[Opening THE DATA section]
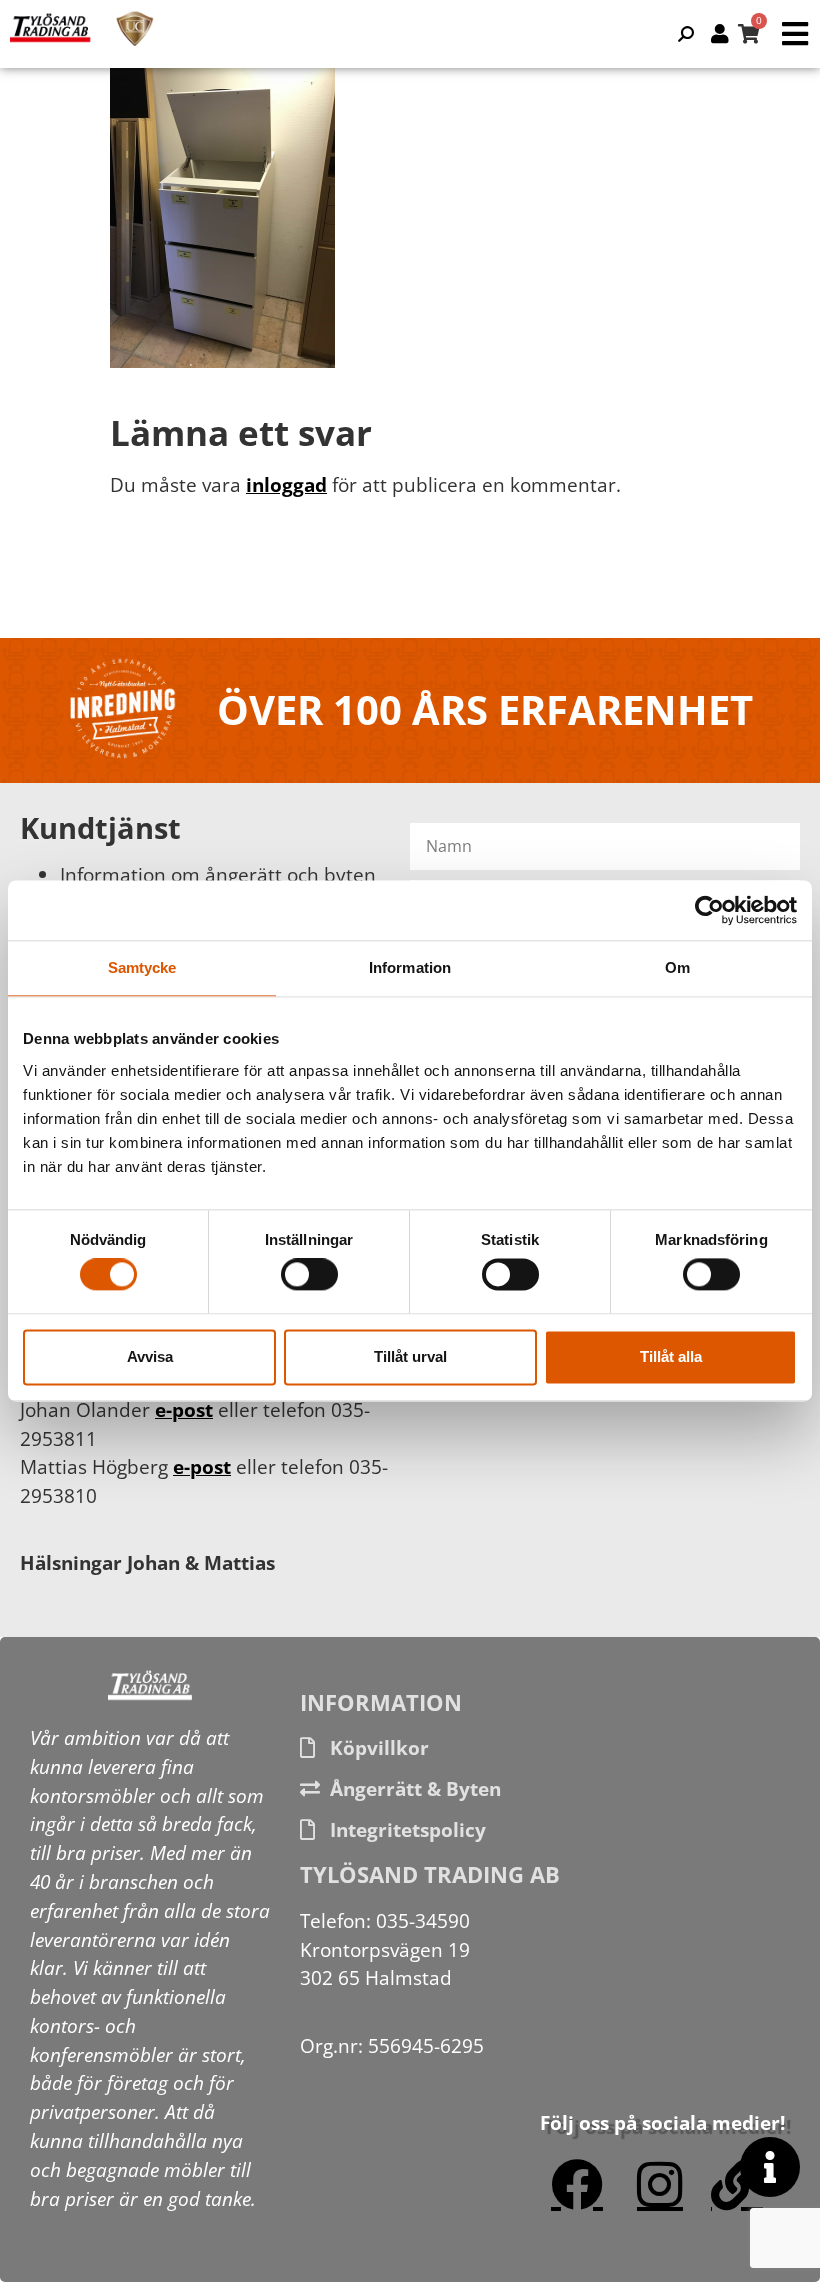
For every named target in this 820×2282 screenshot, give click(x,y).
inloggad (286, 484)
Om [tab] (677, 967)
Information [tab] (410, 967)
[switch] (309, 1275)
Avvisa (150, 1356)
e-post (184, 1409)
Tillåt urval (410, 1356)
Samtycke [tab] (142, 967)
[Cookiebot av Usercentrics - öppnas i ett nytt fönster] (709, 910)
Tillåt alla (671, 1356)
[Closing THE DATA section]
**PROBLEM REQUIREMENTS:** Return all of the entries word for word, but omit the pictures.

**RESULT OF THE TASK:**
For every named target in this 820×2282 screenshot, give click(x,y).
inloggad (286, 484)
Om [tab] (677, 967)
Information [tab] (410, 967)
[switch] (309, 1275)
Avvisa (150, 1356)
e-post (184, 1409)
Tillåt urval (410, 1356)
Samtycke [tab] (142, 967)
[Cookiebot av Usercentrics - öppnas i ett nytt fönster] (709, 910)
Tillåt alla (671, 1356)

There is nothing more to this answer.